Sur le plan politique, on n’a rien perdu. La démocratie se consolide. Nous disons tout ce que nous voulons. C’est l’organisation la plus revendicative sur le plan national. Chaque fois que nous avons eu l’occasion de donner notre point de vue sur les questions de la nation, nous l’avons fait même si c’était souvent de façon amère.
Nous n’avons jamais été sanctionnées.
Actuellement, nous sommes sur les objectifs du Millénaire par rapport au CSLP. Nous pensons que c’est là où nous pouvons faire des propositions concrètes au Chef de l’Etat et au gouvernement pour la prise en compte des préoccupations des femmes.

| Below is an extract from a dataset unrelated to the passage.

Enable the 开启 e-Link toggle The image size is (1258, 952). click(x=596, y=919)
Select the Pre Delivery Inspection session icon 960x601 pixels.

Dans le dernier document du Cadre stratégique de lutte contre la pauvreté (CSLP), on n’a pas pu produire quelque chose par rapport à l’aspect genre. Il va falloir corriger à l’avenir ces erreurs et tenir compte de ce que font les femmes. Nous recommandons à ATT son engagement personnel.
Les femmes du Mali pensent que leur avis doit être demandé par rapport à celles qui doivent les représenter au gouvernement. Il faut beaucoup faire attention aux nominations.
Dans l’appréciation générale, nous compatissons pour tout ce que le Mali a subi. Nous saluons tout ce que le Président de la République est en train de faire en matière de désenclavement qui peut être salutaire pour la femme rurale. Ce désenclavement facilite la commercialisation de nos produits, la scolarisation des filles, l’accouchement des femmes dans des conditions décentes.
Nous saluons énormément l’emploi des jeunes. Quand on emploie les jeunes dans un pays c’est les mamans les premières bénéficiaires. Quand l’Enfant est désoeuvré c’est la mère qui souffre.
Nous saluons les tentatives du gouvernement pour sauver l’école malienne qui, depuis 13 ans, se trouve dans la léthargie. Cela se sent sur le niveau des enfants. Nous saluons tout ce qui est en train d’être mis en oeuvre par rapport à la formation professionnelle de nos enfants.
Je pense qu’il y a des défis à relever par rapport à la promotion de la femme. Le Président de la République doit être le premier contrôleur. ll doit être le leader de ce mouvement social.